Methods: With extensive, diverse datasets (log P -9 to 9), new algorithms and various computational chemistry methods (including
machine learning) we have developed and validated prospective in-silico prediction models (no retrospective data fitting) for the
parameters described above.
Results & Discussion: Models for fa and F (including compounds with low Pe, strong efflux, very low solubility, extensive gutwall
and hepatic extraction) showedQ^2 of 0.77 and 0.55 and median prediction errors of 1.1- and 1.4-fold, respectively. In direct
comparison, the models outperformed lab methods. For the 100 compounds with lowest solubility (including albendazole, danazol,
loperamide, lovastatin, ketoconazole and troglitazone), 74% correct in-vivo BCS-classing and 12% average absolute prediction error
for fa was obtained. The mean prediction error for AUC-changes with food was 1.4-fold.

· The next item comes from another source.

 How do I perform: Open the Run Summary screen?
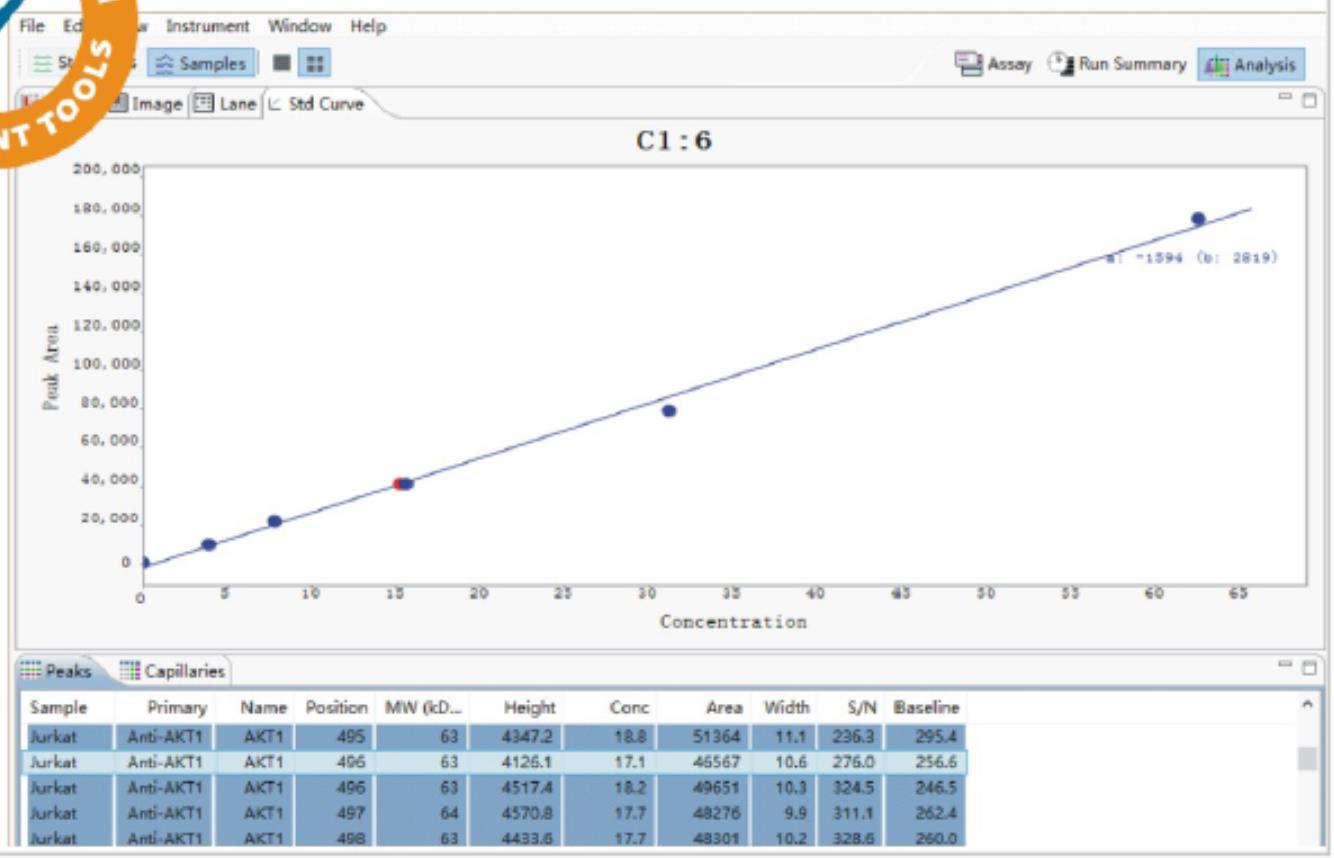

Conclusion: The new in-silico models and algorithms enable improved and simplified prospective predictions of in-vivo Pe, fa,
solubility, BCS-classing, food interactions and F. Benefits include reduced and defined uncertainty, reduced time and costs, and
frontloaded and improved decision-making.

Biography :

He completed his PhD in pharmacokinetics/biopharmaceutics in Uppsala university in1997. He worked as a Senior research scientist and principle scientist at AstraZeneca
Sodertalje (1997-2012). Presently he is a CEO, founder and method developer at PROSILICO.